Fr Vincenzo Felice Or Rito Egizio Lecce
Antonino dice
Sta scritto nel Vangelo di Mc:
«A chi perdonerete saranno perdonati i peccati; a chi non perdonerete non saranno perdonati. Siamo obiettivi! Infatti chiedo: «Perché esiste l’inferno per noi credenti?» Il perdono, quindi, con tutta la forza della buona volontà cristiana, non è sempre scontato in nome di un superamento della sofferenza umana. Dante ci introdusse in un iter di redenzione che ha i suoi comparti ben definiti e che evolvono dalla bassezza del peccatore all’apoteosi della elevazione più alta che è il Paradiso. Come può perdonare una mamma, un padre, un fratello il disfacimento della vita di un bambino che non conosce l’odio, né la guerra perché è innocente in tutto? Quanti degli sfollati, dei costretti a fuggire, sono propensi a perdonare i dolori e le inimmaginabili sofferenze dovute alla tirannia più disumana?
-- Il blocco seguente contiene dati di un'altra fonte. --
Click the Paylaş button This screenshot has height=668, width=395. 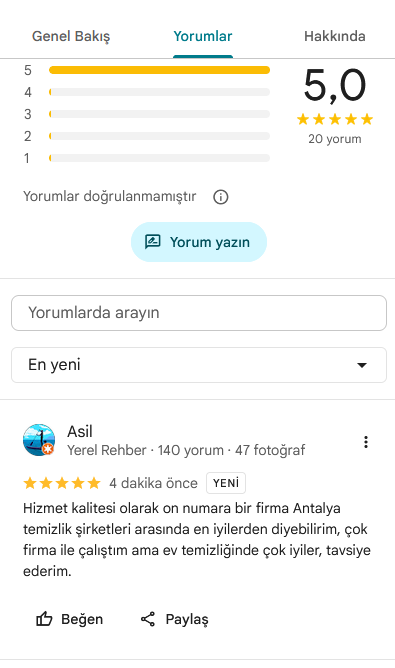(x=174, y=619)
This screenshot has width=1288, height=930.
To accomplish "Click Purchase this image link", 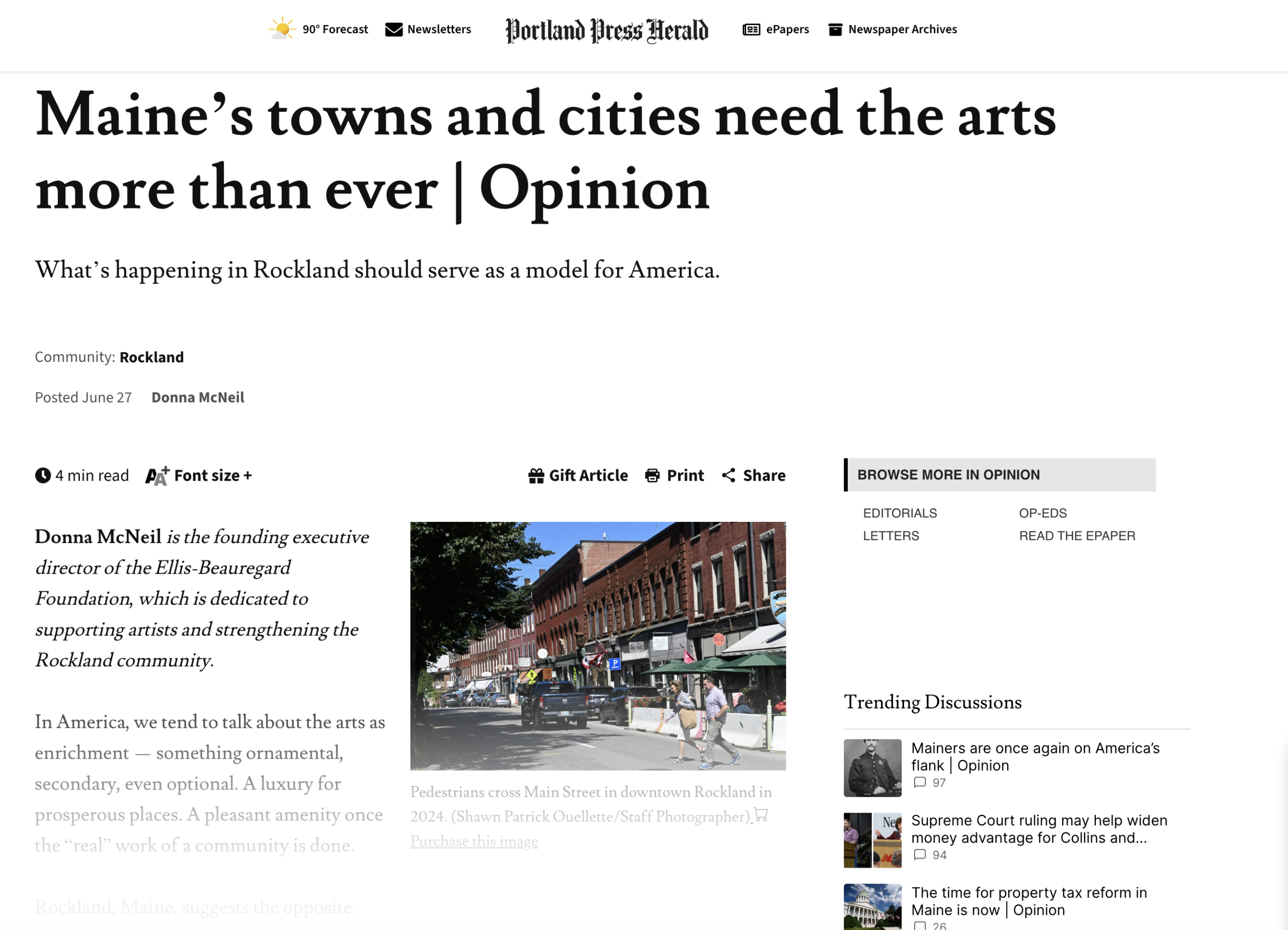I will coord(473,841).
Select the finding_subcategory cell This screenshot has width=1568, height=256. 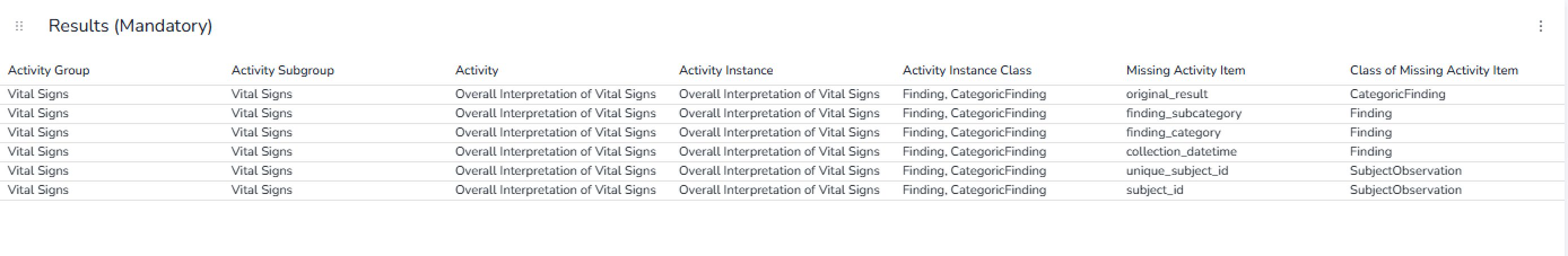click(1183, 114)
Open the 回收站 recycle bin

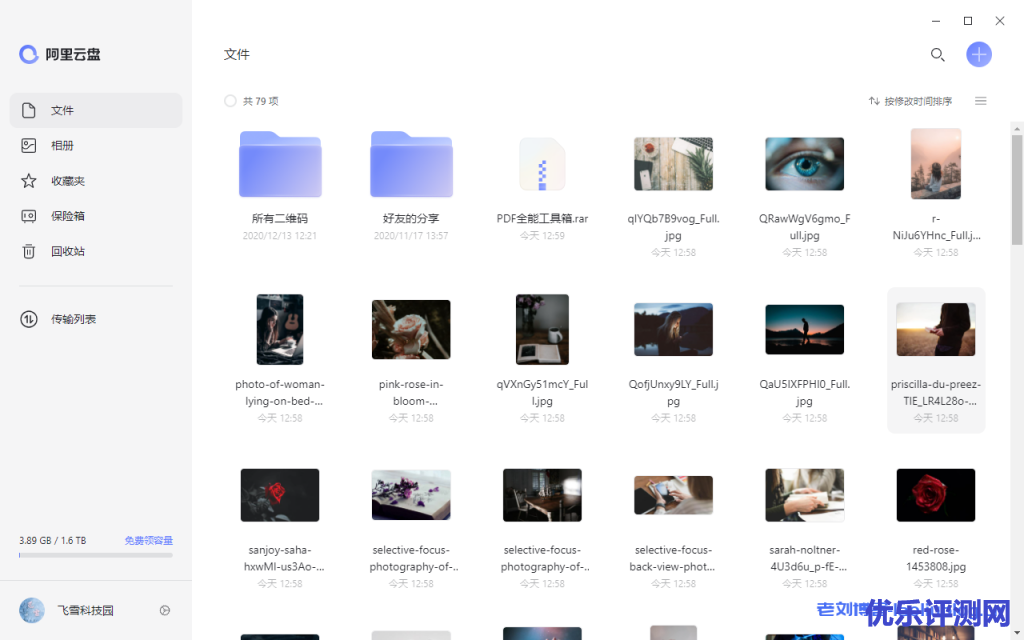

Chi toglie la vita con malvagità e la crudeltà più spietata ad un bimbo innocente non troverà perdono dinanzi a Dio perché ha violentato la vita, contravvenendo all’Amore di Colui che l’ha creata. Cristo non perdonò i mercanti che avevano violato il sacro tempio, luogo di preghiera, né disse ad ENTRAMBI i ladroni in croce che sarebbero entrati in Paradiso con Lui. SOLO AD UNO che aveva chiesto pietà! Senza il pentimento più profondo e consapevole, il perdono resta un vantaggio per chi ha commesso un’azione mostruosa, ma è una lacerante prova per chi l’ha subìto incolpevolmente. Parlo da credente quale io mi ritengo. Il Padre Supremo soffre per la morte provocata ai suoi figli innocenti, involpevoli. Il perdono travalica la nostra logica sfiorando persino il senso spirituale di giustizia. Perché Papa Francesco, che certamente soffre per l’infamia dell’aggressione all’Ucraina , spinge a pregare, si indigna per la violenza, ma non dice: «pensiamo a perdonare i tiranni, la sofferenza che essi provocano si supera col perdono. Dio perdona tutti, anche quelli che uccidono, straziano, violentano!» Gesù avverte: «Guai a coloro che sono oggetto di scandalo per i piccoli…» Perché «GUAI?» Chiediamocelo da buoni cristiani!!! Dov’è il nesso tra “Guai” e “Perdono”?
Nei dieci comandamenti c’è: “Non uccidere”. Perché?
E come mai il Padre Supremo chiede a Caino se aveva compiuto qualcosa di orrendo…? Meritava il perdono? Perché Giuda si impicca non riuscendo a chiedere perdono? Forse riconoscendo che per il suo grave gesto non poteva meritarlo?